Task: Reproduce the data word for word from the line containing "Given: Open help for the Test name field" through the line containing "Looking at the", including both of those lines. Omit the pictures.

Source records:
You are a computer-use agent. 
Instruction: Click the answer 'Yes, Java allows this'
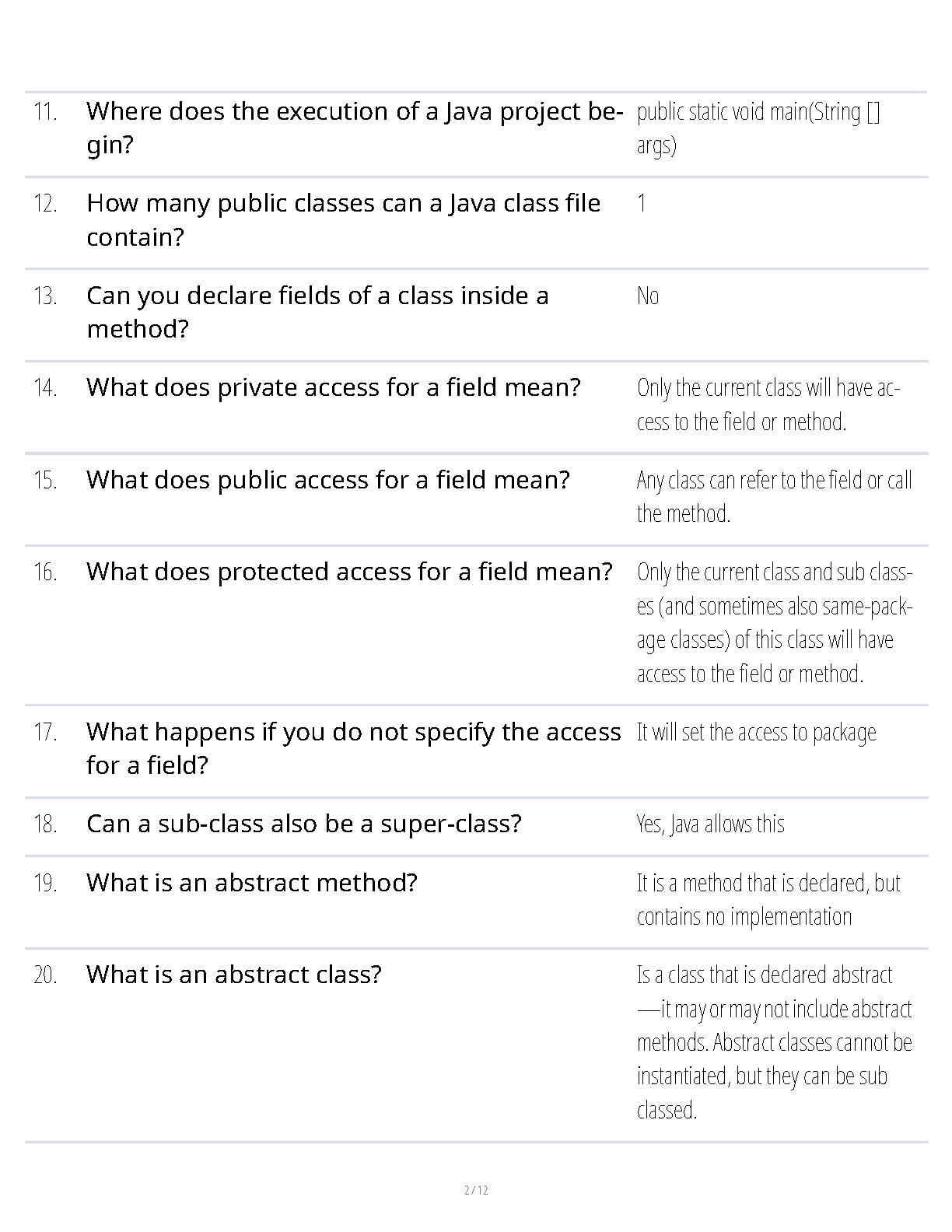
--
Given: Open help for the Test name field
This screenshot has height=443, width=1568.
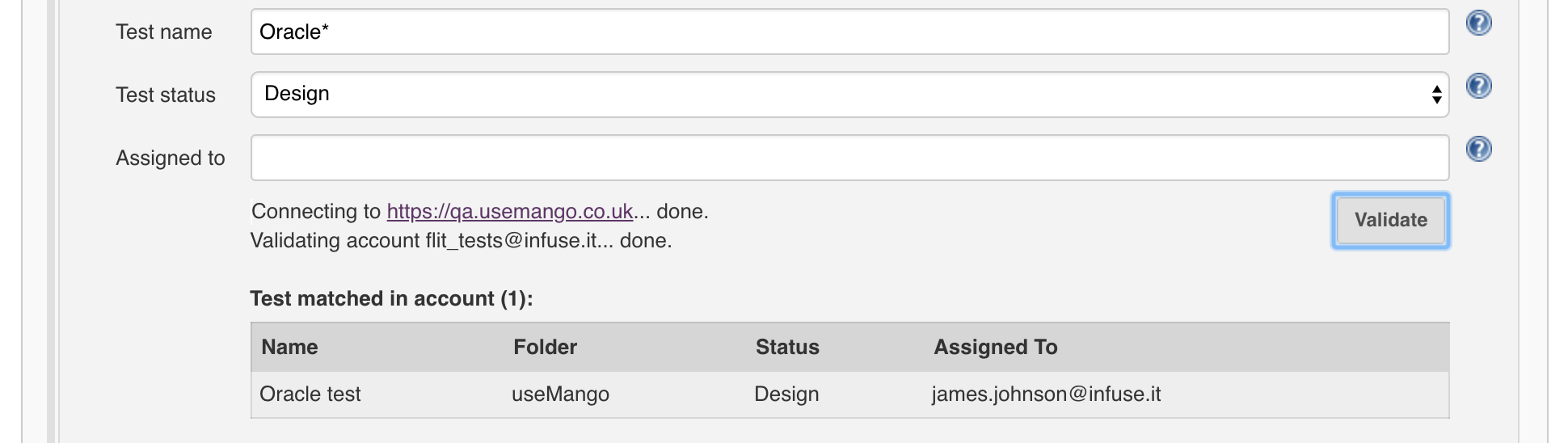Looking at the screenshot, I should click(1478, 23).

Correct answer:
Given: Open help for the Test name field
This screenshot has height=443, width=1568.
Looking at the screenshot, I should click(1478, 23).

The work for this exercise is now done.